[Source records]
========================================================================
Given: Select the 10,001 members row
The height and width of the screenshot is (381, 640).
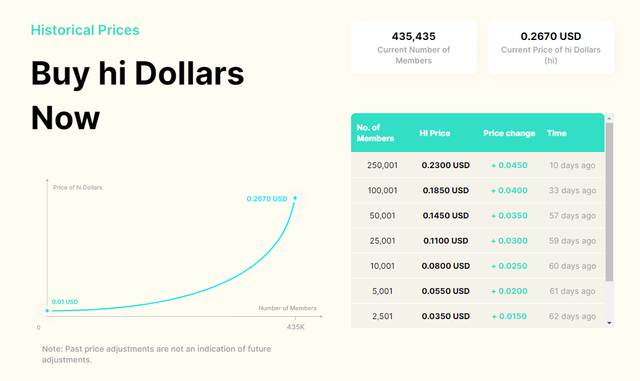Looking at the screenshot, I should pos(478,266).
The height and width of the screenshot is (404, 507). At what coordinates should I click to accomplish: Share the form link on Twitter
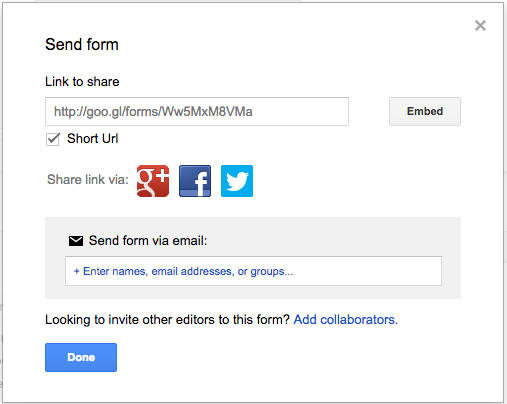pyautogui.click(x=237, y=181)
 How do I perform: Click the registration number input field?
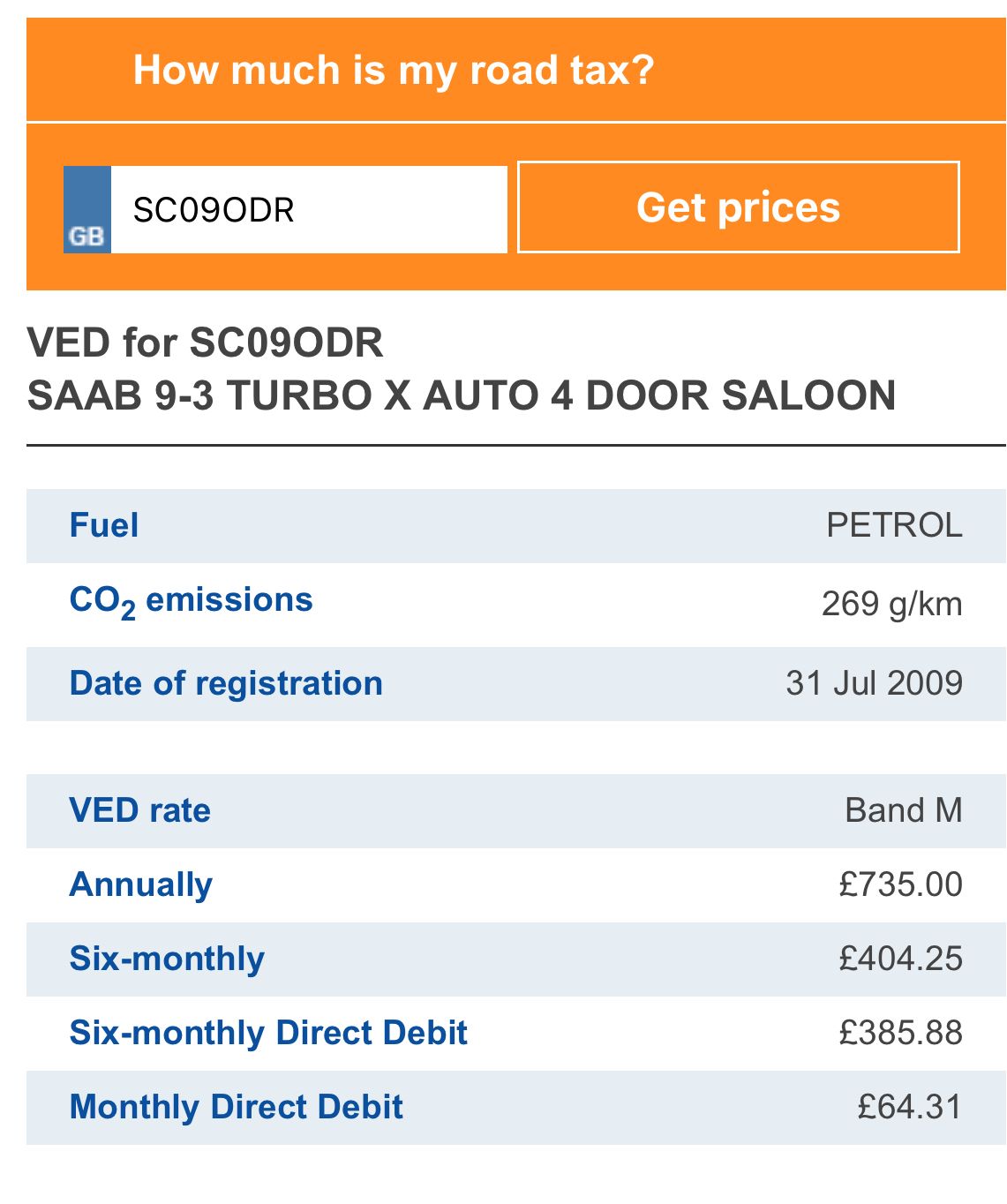pos(308,210)
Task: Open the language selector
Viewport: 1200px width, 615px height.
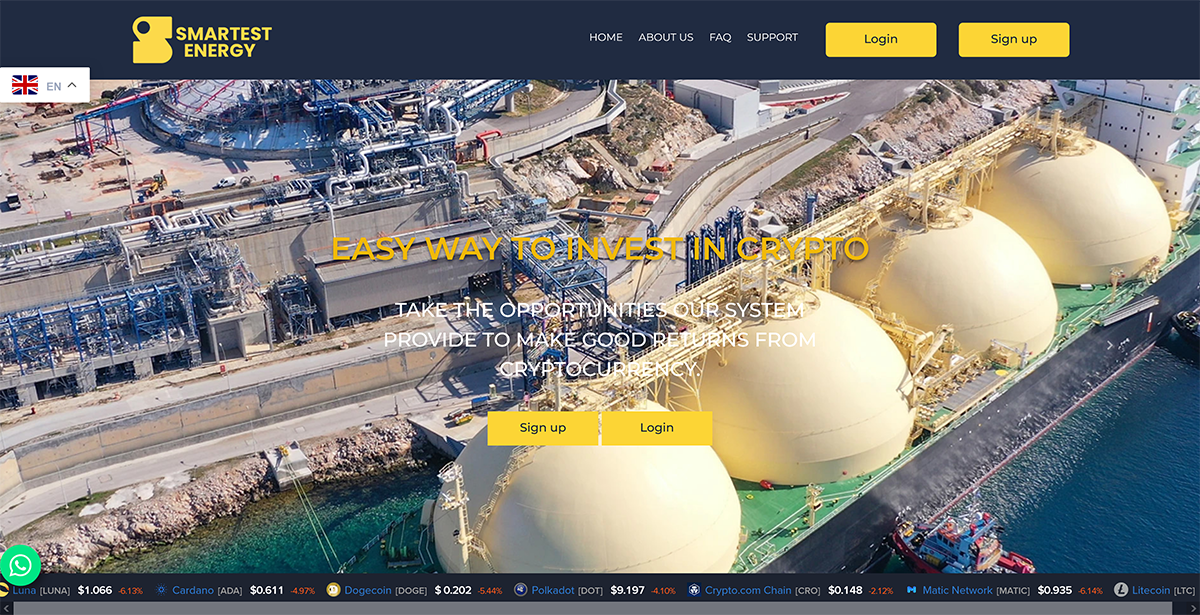Action: (54, 84)
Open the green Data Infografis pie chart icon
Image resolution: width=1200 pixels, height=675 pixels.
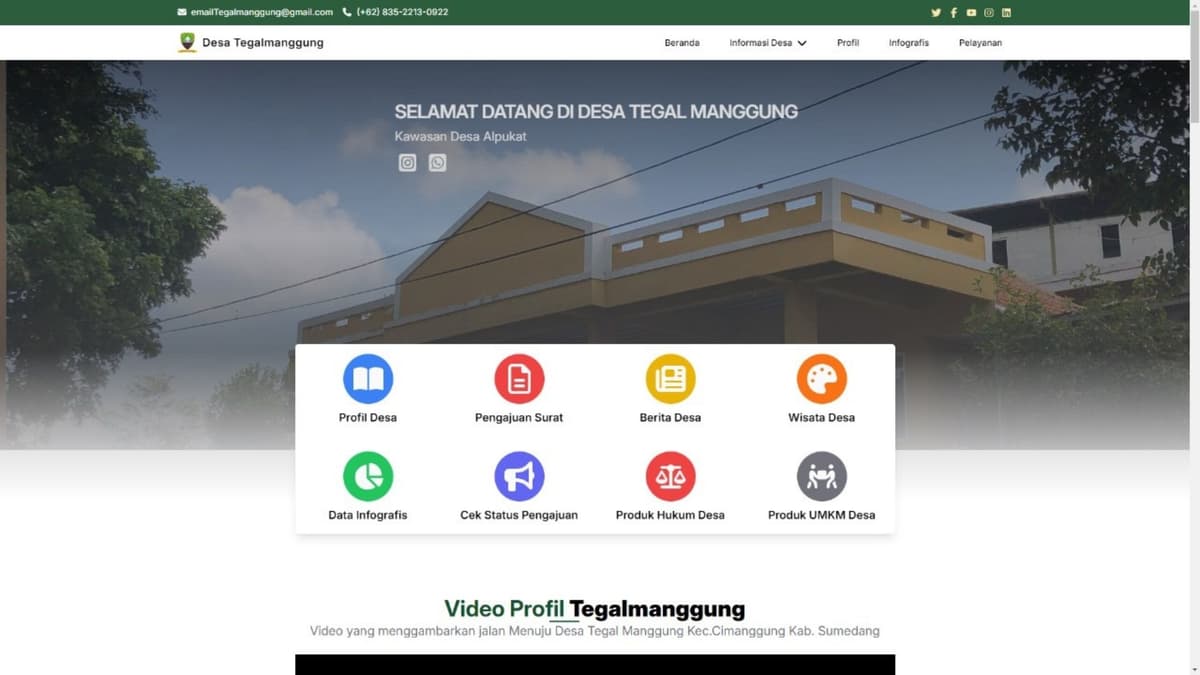pyautogui.click(x=368, y=476)
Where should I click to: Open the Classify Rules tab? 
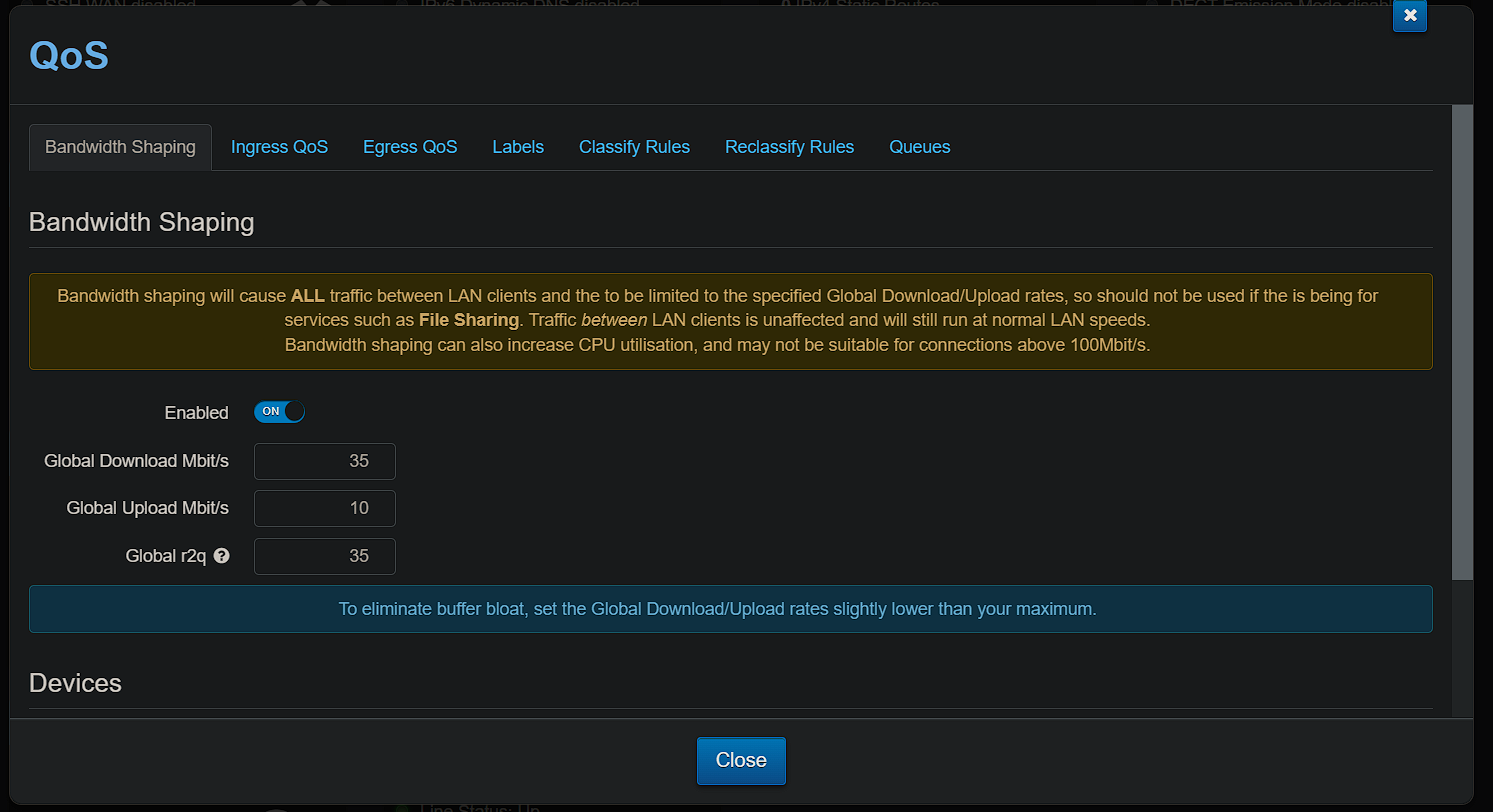(634, 146)
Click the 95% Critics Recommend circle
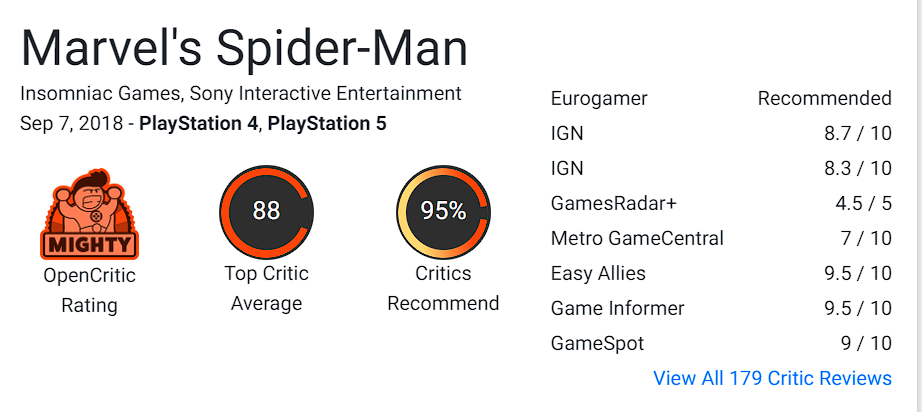922x412 pixels. [x=443, y=211]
========================================================================
=== Work required ===
Render every line of the material above as a Markdown table with the columns "Row" and "Line," numbering the rows and skipping blank lines. Leave the pictures out of the table.

=== Answer to the exercise ===
| Row | Line |
|---|---|
| 1 | Given: Select the 10,001 members row |
| 2 | The height and width of the screenshot is (381, 640). |
| 3 | Looking at the screenshot, I should pos(478,266). |
| 4 | The height and width of the screenshot is (404, 507). At what coordinates should I click to accomplish: Share the form link on Twitter |
| 5 | pyautogui.click(x=237, y=181) |
| 6 |  How do I perform: Click the registration number input field? |
| 7 | pos(308,210) |
| 8 | Task: Open the language selector |
| 9 | Viewport: 1200px width, 615px height. |
| 10 | Action: (54, 84) |
| 11 | Open the green Data Infografis pie chart icon |
| 12 | Image resolution: width=1200 pixels, height=675 pixels. |
| 13 | pyautogui.click(x=368, y=476) |
| 14 | Where should I click to: Open the Classify Rules tab?  |
| 15 | (634, 146) |
| 16 | Click the 95% Critics Recommend circle |
| 17 | 922x412 pixels. [x=443, y=211] |